* **Data extracted from a collection**:
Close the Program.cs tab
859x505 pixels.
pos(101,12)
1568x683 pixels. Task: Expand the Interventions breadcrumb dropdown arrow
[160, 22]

* **Problem requirements**: The span to give again runs from the line with "1568x683 pixels. Task: Expand" through the last line of the records above; reproduce it exactly and nothing more.

* **Exercise output**:
1568x683 pixels. Task: Expand the Interventions breadcrumb dropdown arrow
[160, 22]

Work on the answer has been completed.